Cela baissera les émissions carbone, mais pas forcément la quantité d’énergie pour produire l’acier ?
En effet, il ne faut pas oublier que pour être produit, il faut chauffer toutes les matières premières à très haute température ! A Dunkerque par exemple, il est prévu de remplacer le haut fourneau existant par un four électrique et de l’acier fait à partir de minerai de fer réduit par du dihydrogène et non pas du charbon. Mais cela appelle à une consommation importante en électricité. Pour garantir la décarbonation du secteur, il faudra donc garantir une production d’électricité suffisante pour couvrir tous les besoins, tout en protégeant les entreprises d’une envolée des prix.
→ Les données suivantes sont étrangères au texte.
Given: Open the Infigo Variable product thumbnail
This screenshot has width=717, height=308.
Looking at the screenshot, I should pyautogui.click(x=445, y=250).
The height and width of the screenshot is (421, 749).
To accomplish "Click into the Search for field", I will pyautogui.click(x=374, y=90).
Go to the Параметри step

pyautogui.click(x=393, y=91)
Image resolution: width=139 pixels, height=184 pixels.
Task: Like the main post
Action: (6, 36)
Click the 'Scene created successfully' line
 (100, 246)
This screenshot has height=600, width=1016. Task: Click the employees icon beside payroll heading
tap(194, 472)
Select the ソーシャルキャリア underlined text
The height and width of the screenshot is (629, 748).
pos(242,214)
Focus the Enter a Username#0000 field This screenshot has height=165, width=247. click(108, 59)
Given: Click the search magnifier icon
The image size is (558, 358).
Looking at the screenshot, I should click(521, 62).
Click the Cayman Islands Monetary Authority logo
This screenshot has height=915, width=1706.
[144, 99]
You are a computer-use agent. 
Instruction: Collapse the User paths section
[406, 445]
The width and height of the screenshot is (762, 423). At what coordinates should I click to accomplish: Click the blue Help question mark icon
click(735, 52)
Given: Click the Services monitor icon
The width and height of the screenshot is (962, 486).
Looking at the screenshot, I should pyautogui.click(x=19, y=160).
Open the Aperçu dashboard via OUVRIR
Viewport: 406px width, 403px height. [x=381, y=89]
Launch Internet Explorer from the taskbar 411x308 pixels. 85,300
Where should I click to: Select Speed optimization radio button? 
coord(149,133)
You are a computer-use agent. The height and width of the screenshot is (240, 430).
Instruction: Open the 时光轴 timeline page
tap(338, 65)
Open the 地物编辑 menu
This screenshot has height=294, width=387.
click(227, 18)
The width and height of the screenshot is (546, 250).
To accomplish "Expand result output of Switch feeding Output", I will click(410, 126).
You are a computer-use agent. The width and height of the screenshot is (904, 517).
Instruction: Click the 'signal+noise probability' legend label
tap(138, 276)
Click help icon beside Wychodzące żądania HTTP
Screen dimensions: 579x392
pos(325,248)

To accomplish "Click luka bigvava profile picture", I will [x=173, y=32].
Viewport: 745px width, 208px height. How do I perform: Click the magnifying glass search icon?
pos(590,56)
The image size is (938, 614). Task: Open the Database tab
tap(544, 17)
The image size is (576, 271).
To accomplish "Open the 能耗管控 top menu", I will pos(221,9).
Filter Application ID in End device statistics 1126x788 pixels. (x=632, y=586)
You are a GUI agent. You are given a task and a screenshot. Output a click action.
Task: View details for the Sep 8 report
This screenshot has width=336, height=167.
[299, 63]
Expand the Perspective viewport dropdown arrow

Cela a d’ailleurs été le cas pour ArcelorMittal en 2021. On touche à la question ô combien importante dans la stratégie d’électrification de l’économie française et européenne : elle appelle à faire croître significativement la capacité de production d’électricité, alors que la situation est déjà délicate aujourd’hui.
Un dernier mot ?
Rappelons que l’acier est un matériau essentiel pour la transition bas-carbone : on en a vraiment besoin dans beaucoup de secteurs : l’éolien, le solaire, les batteries… La demande va augmenter si on s’inscrit dans un scénario de transition bas-carbone, la question de l’approvisionnement en électricité est un point clé pour assurer la pérennité du secteur.
Jeanne Gohier au micro de Cécile Dauguet
Jeanne Gohier est analyste sur la finance du climat chez Fideas Capital, qui propose aux Européens d’investir « Smart for Climate », c’est-à-dire de prendre en compte les enjeux du réchauffement climatique dans leurs placements.